Geothermal energy is a renewable source of thermal and electrical power. Geothermal energy has the potential to supply gigawatts of electrical and terawatts of thermal power to communities and industrial developments throughout Western Canada. Despite Canada’s large geothermal resource base and the potential for this resource to support a variety of economic development opportunities, as of 2017, Canada had no installed geothermal power capacity.
Collectively, our research team’s goal is to produce scientific, engineering, economic, environmental, and social research in support of three specific types of geothermal power applications available to Canadians: direct–use of geothermal energy as heat; electricity production from the deep basin using low and ultra-low temperature differential (ULTD) heat engines; and enhanced geothermal energy recovery from hydrothermal systems and crystalline rocks.
- Jonathan Banks (Earth and Atmospheric Sciences)
- Joel Gehman (Alberta School of Business)
- Nicholas Harris (Earth and Atmospheric Sciences)
- Lianne Lefsrud (Chemical Engineering)
- David Nobes (Mechanical Engineering)
- John Parkins (Agricultural, Life and Environmental Sciences)
- Martyn Unsworth (Physics and Earth and Atmospheric Sciences)

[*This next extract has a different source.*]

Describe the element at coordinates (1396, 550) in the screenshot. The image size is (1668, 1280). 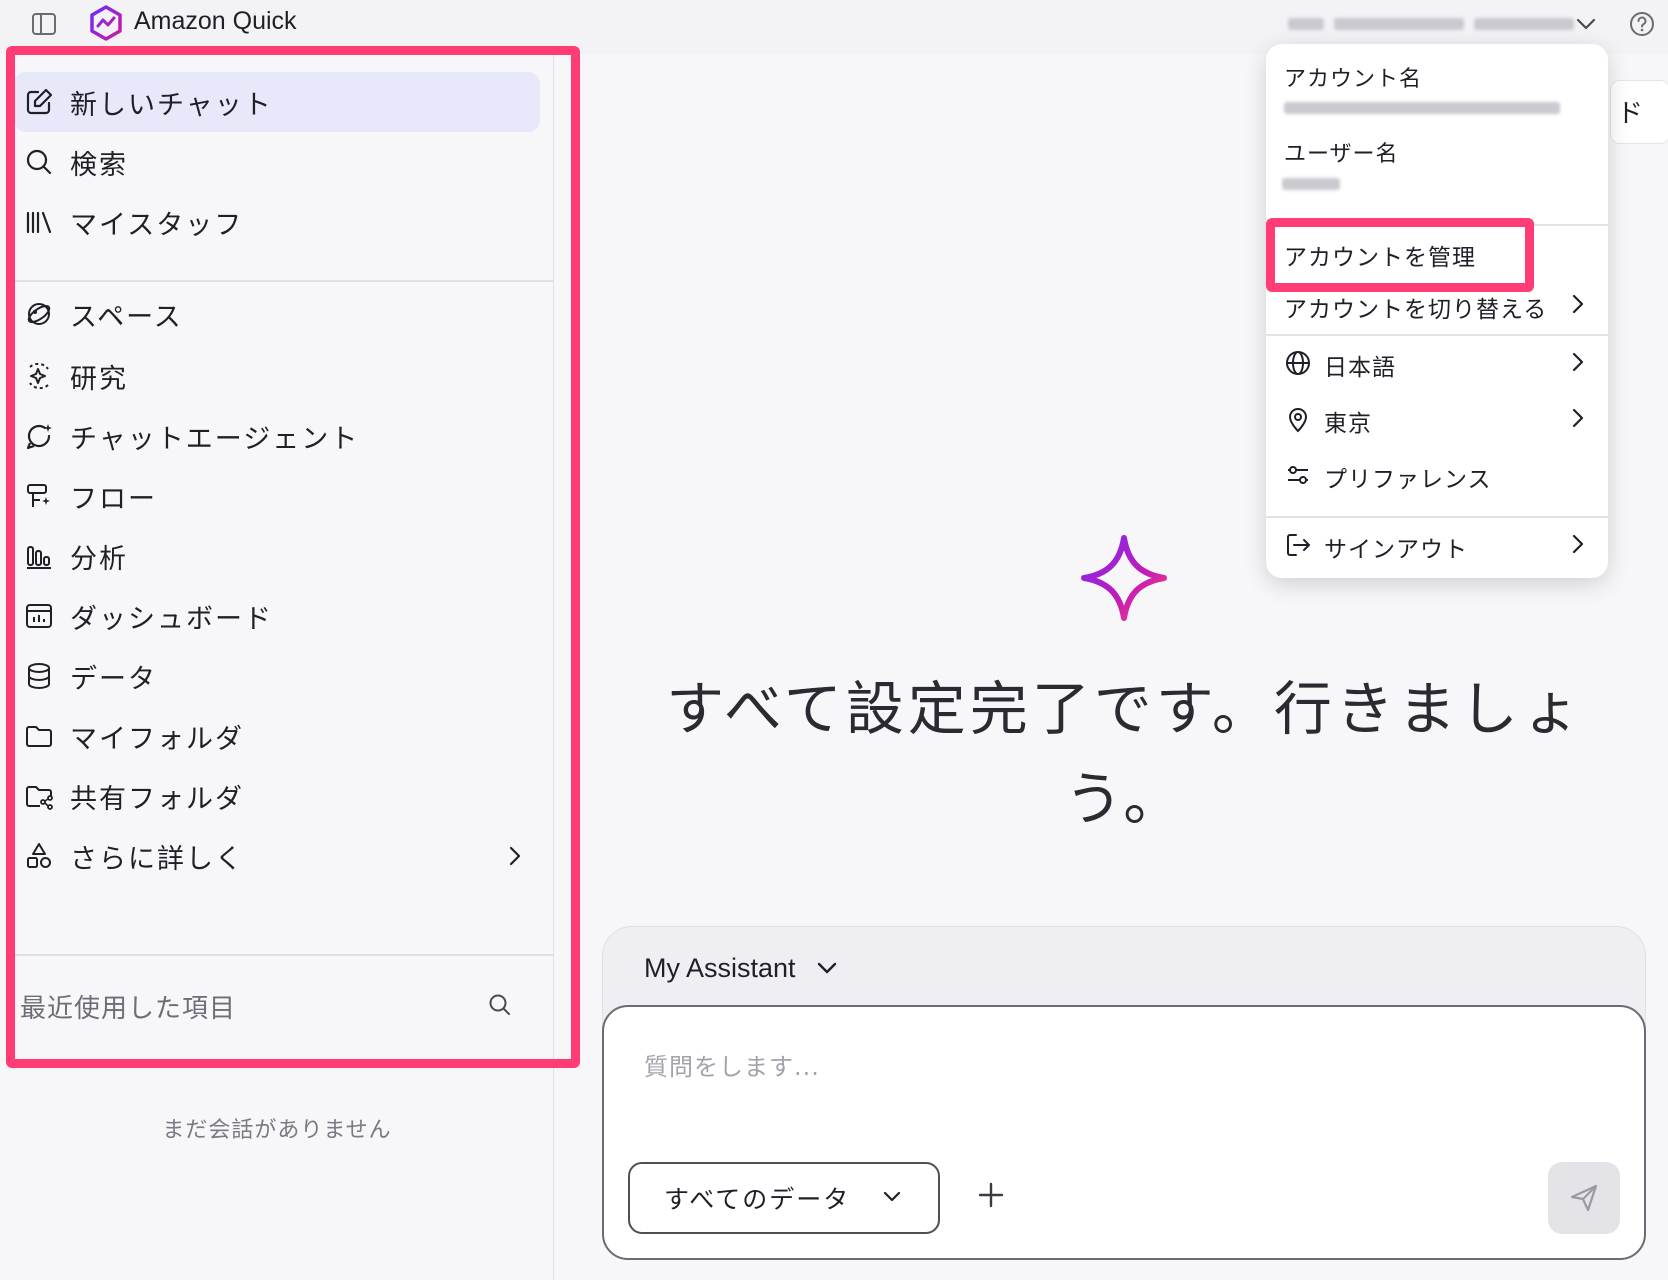
I see `menu-item-label: サインアウト` at that location.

- September 28, 2017: ‘A huge boon:’ Alberta town hopes to pull new kind of energy from old gas well, National Post
- September 27, 2017: Alberta town hopes to pull new kind of energy from old gas well, CBC
Funding: Our research program is scheduled to run from 2017-2024. The total budget for the program is an estimated $11.5 million including confirmed or anticipated funding from Future Energy Systems, the Government of Alberta, and multiple industry partners.